━━ Dataset content
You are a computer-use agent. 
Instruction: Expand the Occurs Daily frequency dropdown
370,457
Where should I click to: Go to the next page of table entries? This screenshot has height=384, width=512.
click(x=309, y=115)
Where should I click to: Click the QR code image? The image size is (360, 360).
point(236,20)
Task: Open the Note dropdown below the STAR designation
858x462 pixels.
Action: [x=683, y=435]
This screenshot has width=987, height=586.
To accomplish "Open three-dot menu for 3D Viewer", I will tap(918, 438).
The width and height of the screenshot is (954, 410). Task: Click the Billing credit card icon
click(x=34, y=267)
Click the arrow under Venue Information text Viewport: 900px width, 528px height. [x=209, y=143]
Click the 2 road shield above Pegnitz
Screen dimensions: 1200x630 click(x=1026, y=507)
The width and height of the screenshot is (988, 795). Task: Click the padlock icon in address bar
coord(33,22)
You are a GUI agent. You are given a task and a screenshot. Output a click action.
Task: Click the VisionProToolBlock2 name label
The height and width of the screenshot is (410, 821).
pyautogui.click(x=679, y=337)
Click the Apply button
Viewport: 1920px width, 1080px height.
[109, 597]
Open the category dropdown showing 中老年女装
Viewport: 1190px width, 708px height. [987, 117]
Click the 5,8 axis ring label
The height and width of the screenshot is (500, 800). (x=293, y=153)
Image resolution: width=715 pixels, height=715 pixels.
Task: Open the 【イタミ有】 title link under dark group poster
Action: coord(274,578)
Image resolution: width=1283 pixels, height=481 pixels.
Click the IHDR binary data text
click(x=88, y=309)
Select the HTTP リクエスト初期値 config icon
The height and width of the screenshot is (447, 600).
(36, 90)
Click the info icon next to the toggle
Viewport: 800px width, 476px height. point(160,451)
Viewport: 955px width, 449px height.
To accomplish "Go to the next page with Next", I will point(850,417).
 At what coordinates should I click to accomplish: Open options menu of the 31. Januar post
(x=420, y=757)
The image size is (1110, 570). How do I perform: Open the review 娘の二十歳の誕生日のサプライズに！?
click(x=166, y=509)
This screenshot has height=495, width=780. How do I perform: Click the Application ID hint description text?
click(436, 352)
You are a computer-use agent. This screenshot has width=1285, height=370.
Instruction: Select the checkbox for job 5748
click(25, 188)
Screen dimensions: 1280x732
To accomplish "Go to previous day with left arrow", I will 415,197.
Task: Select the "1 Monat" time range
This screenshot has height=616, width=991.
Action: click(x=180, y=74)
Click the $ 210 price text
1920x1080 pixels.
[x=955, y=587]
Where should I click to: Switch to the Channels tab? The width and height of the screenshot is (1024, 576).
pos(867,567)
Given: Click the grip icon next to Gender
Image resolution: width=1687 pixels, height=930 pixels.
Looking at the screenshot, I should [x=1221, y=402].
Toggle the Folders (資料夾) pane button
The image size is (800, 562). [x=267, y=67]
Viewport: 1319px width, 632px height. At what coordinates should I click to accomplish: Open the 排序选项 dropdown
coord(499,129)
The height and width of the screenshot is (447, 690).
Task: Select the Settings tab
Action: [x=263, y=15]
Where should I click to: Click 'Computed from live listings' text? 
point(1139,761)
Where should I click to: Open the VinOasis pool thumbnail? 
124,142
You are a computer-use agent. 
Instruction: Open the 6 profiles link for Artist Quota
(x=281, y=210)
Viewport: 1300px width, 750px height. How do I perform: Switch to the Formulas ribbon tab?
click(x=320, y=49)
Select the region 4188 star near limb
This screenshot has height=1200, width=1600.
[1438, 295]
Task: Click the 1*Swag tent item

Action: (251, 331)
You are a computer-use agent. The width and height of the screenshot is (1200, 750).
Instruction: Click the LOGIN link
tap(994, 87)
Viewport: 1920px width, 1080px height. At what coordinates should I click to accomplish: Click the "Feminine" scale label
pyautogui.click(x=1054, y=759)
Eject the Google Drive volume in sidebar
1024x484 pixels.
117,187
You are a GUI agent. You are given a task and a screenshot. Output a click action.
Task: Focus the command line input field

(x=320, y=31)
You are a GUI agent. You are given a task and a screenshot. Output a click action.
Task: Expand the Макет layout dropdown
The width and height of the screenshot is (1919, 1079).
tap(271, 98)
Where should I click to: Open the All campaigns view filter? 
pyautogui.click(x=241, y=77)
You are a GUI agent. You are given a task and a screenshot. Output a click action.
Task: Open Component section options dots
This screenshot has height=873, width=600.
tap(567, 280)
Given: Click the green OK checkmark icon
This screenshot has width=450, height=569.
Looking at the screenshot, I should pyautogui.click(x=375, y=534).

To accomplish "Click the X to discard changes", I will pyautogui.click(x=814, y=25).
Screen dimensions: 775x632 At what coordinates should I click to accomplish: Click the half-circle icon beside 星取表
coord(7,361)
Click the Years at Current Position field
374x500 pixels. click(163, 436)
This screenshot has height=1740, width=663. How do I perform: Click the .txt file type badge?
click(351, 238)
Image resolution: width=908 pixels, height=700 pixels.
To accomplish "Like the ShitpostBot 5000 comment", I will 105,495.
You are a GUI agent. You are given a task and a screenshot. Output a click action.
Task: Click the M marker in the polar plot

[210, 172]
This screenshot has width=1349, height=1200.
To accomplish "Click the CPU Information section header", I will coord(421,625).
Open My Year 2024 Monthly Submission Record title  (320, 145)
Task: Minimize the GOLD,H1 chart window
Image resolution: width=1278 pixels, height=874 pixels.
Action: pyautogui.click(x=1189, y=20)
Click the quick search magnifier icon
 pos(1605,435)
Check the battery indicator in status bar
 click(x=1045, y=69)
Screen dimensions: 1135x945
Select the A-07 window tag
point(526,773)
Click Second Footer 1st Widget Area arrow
━━━━
What you need to do
The answer is every entry, repeated word for word.

Answer to the exercise
You are a computer-use agent. 
Instruction: Expand the Occurs Daily frequency dropdown
370,457
Where should I click to: Go to the next page of table entries? This screenshot has height=384, width=512.
click(x=309, y=115)
Where should I click to: Click the QR code image? The image size is (360, 360).
point(236,20)
Task: Open the Note dropdown below the STAR designation
858x462 pixels.
Action: [x=683, y=435]
This screenshot has width=987, height=586.
To accomplish "Open three-dot menu for 3D Viewer", I will tap(918, 438).
The width and height of the screenshot is (954, 410). Task: Click the Billing credit card icon
click(x=34, y=267)
Click the arrow under Venue Information text Viewport: 900px width, 528px height. [x=209, y=143]
Click the 2 road shield above Pegnitz
Screen dimensions: 1200x630 click(x=1026, y=507)
The width and height of the screenshot is (988, 795). Task: Click the padlock icon in address bar
coord(33,22)
You are a GUI agent. You are given a task and a screenshot. Output a click action.
Task: Click the VisionProToolBlock2 name label
The height and width of the screenshot is (410, 821).
pyautogui.click(x=679, y=337)
Click the Apply button
Viewport: 1920px width, 1080px height.
[109, 597]
Open the category dropdown showing 中老年女装
Viewport: 1190px width, 708px height. [987, 117]
Click the 5,8 axis ring label
The height and width of the screenshot is (500, 800). (x=293, y=153)
Image resolution: width=715 pixels, height=715 pixels.
Task: Open the 【イタミ有】 title link under dark group poster
Action: coord(274,578)
Image resolution: width=1283 pixels, height=481 pixels.
Click the IHDR binary data text
click(x=88, y=309)
Select the HTTP リクエスト初期値 config icon
The height and width of the screenshot is (447, 600).
(36, 90)
Click the info icon next to the toggle
Viewport: 800px width, 476px height. point(160,451)
Viewport: 955px width, 449px height.
To accomplish "Go to the next page with Next", I will point(850,417).
 At what coordinates should I click to accomplish: Open options menu of the 31. Januar post
(x=420, y=757)
The image size is (1110, 570). How do I perform: Open the review 娘の二十歳の誕生日のサプライズに！?
click(x=166, y=509)
This screenshot has height=495, width=780. How do I perform: Click the Application ID hint description text?
click(436, 352)
You are a computer-use agent. This screenshot has width=1285, height=370.
Instruction: Select the checkbox for job 5748
click(25, 188)
Screen dimensions: 1280x732
To accomplish "Go to previous day with left arrow", I will 415,197.
Task: Select the "1 Monat" time range
This screenshot has height=616, width=991.
Action: click(x=180, y=74)
Click the $ 210 price text
1920x1080 pixels.
[x=955, y=587]
Where should I click to: Switch to the Channels tab? The width and height of the screenshot is (1024, 576).
pos(867,567)
Given: Click the grip icon next to Gender
Image resolution: width=1687 pixels, height=930 pixels.
Looking at the screenshot, I should [x=1221, y=402].
Toggle the Folders (資料夾) pane button
The image size is (800, 562). [x=267, y=67]
Viewport: 1319px width, 632px height. At what coordinates should I click to accomplish: Open the 排序选项 dropdown
coord(499,129)
The height and width of the screenshot is (447, 690).
Task: Select the Settings tab
Action: [x=263, y=15]
Where should I click to: Click 'Computed from live listings' text? 
point(1139,761)
Where should I click to: Open the VinOasis pool thumbnail? 
124,142
You are a computer-use agent. 
Instruction: Open the 6 profiles link for Artist Quota
(x=281, y=210)
Viewport: 1300px width, 750px height. How do I perform: Switch to the Formulas ribbon tab?
click(x=320, y=49)
Select the region 4188 star near limb
This screenshot has height=1200, width=1600.
[1438, 295]
Task: Click the 1*Swag tent item

Action: (251, 331)
You are a computer-use agent. The width and height of the screenshot is (1200, 750).
Instruction: Click the LOGIN link
tap(994, 87)
Viewport: 1920px width, 1080px height. At what coordinates should I click to accomplish: Click the "Feminine" scale label
pyautogui.click(x=1054, y=759)
Eject the Google Drive volume in sidebar
1024x484 pixels.
117,187
You are a GUI agent. You are given a task and a screenshot. Output a click action.
Task: Focus the command line input field

(x=320, y=31)
You are a GUI agent. You are given a task and a screenshot. Output a click action.
Task: Expand the Макет layout dropdown
The width and height of the screenshot is (1919, 1079).
tap(271, 98)
Where should I click to: Open the All campaigns view filter? 
pyautogui.click(x=241, y=77)
You are a GUI agent. You are given a task and a screenshot. Output a click action.
Task: Open Component section options dots
This screenshot has height=873, width=600.
tap(567, 280)
Given: Click the green OK checkmark icon
This screenshot has width=450, height=569.
Looking at the screenshot, I should pyautogui.click(x=375, y=534).

To accomplish "Click the X to discard changes", I will pyautogui.click(x=814, y=25).
Screen dimensions: 775x632 At what coordinates should I click to accomplish: Click the half-circle icon beside 星取表
coord(7,361)
Click the Years at Current Position field
374x500 pixels. click(163, 436)
This screenshot has height=1740, width=663. How do I perform: Click the .txt file type badge?
click(351, 238)
Image resolution: width=908 pixels, height=700 pixels.
To accomplish "Like the ShitpostBot 5000 comment", I will 105,495.
You are a GUI agent. You are given a task and a screenshot. Output a click action.
Task: Click the M marker in the polar plot

[210, 172]
This screenshot has width=1349, height=1200.
To accomplish "Click the CPU Information section header", I will coord(421,625).
Open My Year 2024 Monthly Submission Record title  (320, 145)
Task: Minimize the GOLD,H1 chart window
Image resolution: width=1278 pixels, height=874 pixels.
Action: pyautogui.click(x=1189, y=20)
Click the quick search magnifier icon
 pos(1605,435)
Check the battery indicator in status bar
 click(x=1045, y=69)
Screen dimensions: 1135x945
Select the A-07 window tag
point(526,773)
Click Second Footer 1st Widget Area arrow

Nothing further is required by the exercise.